Hope to use it more and more in the future.

Regards
Julie


----------



## 88785 (May 9, 2005)

I watched the program, it looked fantastic 

By the way, nice avatar Julie :wink:


----------



## 88809 (May 9, 2005)

*Avatar*

Hi Chris, 
yes it is good isnt it?

This really gr8 bloke helped me. :lol:

regards
Julie


----------



## 88838 (May 9, 2005)

autostratus said:


> SidT said:
> 
> 
> > Hi. On Top Gear tonight, a repeat of Sunday. They tested 3 supercars by driving from Paris down to South West France. There was some excellant footage of and on the Millau Bridge.
> ...


should've turned off the sound and hung around, there were some tremendous shots, although it put my height phobic other half into a cold sweat just thinking about it - :roll:

8)

ps for best millennium [?] bridge in UK - go to Gateshead


----------



## 88927 (May 10, 2005)

I have posted this link for anyone that is interested...

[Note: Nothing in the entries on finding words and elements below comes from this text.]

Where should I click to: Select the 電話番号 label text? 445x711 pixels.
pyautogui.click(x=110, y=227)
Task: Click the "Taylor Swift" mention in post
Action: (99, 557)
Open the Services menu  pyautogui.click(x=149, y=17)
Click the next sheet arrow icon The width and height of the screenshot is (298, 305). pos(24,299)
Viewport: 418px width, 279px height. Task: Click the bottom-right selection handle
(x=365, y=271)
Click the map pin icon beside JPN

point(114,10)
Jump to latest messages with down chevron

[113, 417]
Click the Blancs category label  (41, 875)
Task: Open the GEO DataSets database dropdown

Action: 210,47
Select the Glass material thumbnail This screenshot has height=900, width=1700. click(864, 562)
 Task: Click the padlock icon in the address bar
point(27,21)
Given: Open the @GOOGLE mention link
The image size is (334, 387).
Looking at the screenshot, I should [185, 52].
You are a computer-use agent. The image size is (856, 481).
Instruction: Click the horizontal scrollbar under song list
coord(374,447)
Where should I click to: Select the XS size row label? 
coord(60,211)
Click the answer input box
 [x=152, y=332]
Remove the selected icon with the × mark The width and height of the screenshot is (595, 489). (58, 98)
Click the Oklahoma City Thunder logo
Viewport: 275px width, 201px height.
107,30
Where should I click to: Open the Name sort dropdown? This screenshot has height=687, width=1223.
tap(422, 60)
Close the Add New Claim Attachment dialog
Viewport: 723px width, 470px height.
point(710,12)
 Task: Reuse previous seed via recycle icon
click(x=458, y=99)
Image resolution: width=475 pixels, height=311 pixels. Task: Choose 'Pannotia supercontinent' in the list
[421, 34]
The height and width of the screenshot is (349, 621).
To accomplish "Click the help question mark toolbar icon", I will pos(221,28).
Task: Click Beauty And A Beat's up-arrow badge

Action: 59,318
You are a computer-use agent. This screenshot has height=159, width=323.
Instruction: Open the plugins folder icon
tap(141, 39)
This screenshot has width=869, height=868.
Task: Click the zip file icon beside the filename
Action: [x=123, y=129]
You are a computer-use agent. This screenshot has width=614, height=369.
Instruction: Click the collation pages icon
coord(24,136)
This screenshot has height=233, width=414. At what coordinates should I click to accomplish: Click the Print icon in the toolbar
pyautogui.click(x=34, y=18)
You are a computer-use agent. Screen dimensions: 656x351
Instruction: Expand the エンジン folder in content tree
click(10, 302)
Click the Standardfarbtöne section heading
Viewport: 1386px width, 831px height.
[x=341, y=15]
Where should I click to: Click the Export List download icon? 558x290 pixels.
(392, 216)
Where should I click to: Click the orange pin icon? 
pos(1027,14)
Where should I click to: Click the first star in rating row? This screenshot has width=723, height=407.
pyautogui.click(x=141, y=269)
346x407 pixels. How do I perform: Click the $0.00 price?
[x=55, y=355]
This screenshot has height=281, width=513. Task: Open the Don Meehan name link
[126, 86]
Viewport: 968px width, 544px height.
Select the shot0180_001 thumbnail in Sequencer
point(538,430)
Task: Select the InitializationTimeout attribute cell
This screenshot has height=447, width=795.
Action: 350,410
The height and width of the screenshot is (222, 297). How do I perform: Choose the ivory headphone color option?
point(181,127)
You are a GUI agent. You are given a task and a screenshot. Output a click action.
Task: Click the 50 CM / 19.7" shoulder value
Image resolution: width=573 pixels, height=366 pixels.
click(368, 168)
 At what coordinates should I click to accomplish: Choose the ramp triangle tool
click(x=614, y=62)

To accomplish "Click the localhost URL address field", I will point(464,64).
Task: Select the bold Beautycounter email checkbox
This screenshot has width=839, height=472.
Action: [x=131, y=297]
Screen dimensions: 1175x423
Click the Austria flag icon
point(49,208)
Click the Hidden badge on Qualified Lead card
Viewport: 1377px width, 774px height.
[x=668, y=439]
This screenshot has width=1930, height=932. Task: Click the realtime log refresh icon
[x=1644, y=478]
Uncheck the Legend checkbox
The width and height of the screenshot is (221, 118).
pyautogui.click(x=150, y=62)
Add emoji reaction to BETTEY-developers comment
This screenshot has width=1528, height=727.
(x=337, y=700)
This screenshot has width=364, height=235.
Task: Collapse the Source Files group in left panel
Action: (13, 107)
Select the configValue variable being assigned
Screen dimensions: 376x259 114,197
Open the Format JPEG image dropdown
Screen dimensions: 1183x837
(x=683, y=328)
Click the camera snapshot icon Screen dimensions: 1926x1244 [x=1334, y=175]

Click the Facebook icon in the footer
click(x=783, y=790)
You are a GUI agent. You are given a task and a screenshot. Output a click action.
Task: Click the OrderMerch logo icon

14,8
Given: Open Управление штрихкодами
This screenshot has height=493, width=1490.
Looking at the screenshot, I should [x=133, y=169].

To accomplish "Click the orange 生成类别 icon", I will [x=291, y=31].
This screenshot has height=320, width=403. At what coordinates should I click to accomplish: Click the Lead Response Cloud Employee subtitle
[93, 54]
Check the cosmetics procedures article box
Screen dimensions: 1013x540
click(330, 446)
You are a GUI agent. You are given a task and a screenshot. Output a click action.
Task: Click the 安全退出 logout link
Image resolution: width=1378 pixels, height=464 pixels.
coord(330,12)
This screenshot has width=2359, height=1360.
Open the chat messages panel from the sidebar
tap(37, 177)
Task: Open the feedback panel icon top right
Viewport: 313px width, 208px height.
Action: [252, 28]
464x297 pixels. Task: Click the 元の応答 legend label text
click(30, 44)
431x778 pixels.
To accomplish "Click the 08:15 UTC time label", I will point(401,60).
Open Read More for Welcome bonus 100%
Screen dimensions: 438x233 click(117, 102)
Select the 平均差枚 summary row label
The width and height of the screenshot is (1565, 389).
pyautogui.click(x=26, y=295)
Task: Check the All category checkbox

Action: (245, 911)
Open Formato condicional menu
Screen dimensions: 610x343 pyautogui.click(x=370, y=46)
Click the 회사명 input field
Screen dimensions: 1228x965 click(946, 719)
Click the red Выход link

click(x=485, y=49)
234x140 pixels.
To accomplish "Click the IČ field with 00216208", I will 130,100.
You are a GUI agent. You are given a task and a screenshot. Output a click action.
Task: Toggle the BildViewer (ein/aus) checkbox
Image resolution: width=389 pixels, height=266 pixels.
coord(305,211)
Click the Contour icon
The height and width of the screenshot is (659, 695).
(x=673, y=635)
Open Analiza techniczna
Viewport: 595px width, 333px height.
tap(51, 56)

http://www.leviaducdemillau.com/accueil/var/lang/EN/rub/1.html

I found it fascinating and spent ages looking at the techy stuff Sorry......
I also followed the link on one of the pages to the Knights Templar site, which I am very interested in.

I hope you enjoy this as much as I did.

Keith


----------



## oldun (Nov 10, 2005)

Great link, thanks kands.


----------



## Scotjimland (May 23, 2005)

Nice one Keith .. thanks


----------